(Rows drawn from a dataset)

################

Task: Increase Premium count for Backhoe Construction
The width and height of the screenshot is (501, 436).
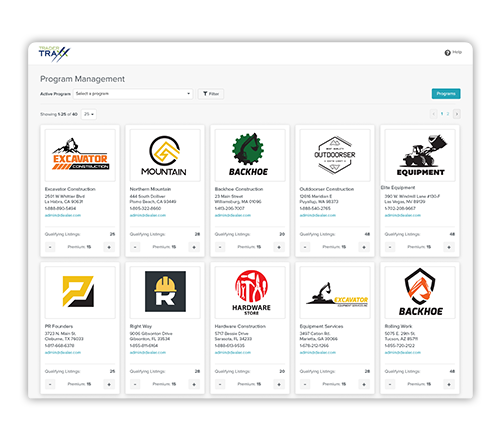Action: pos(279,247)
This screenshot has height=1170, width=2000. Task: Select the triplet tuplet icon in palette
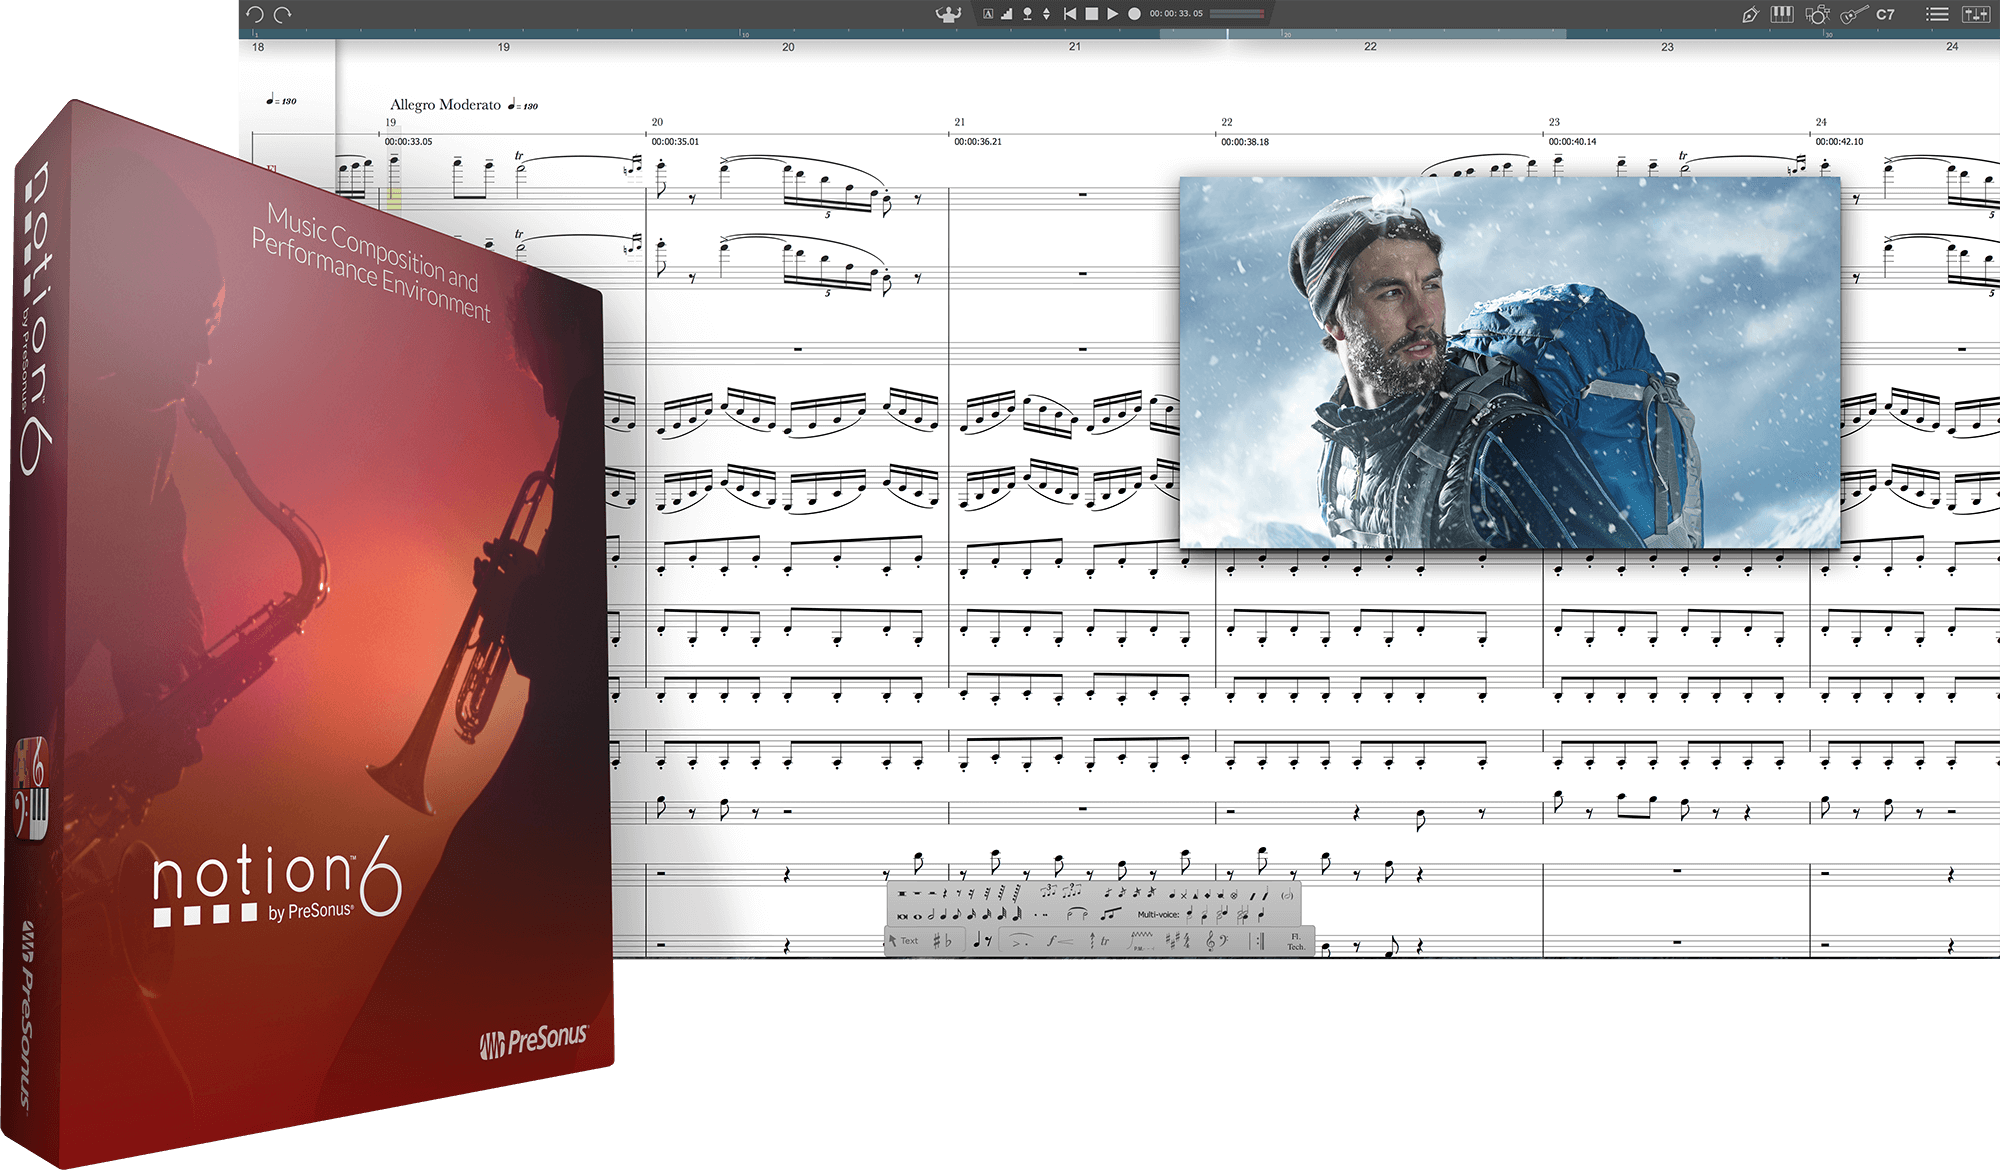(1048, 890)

################

[Objective] Extract each line of the records above that contains the string "screenshot". Treat the match as case-sensitive.

[Written answer]
The width and height of the screenshot is (501, 436).
This screenshot has height=1170, width=2000. Task: Select the triplet tuplet icon in palette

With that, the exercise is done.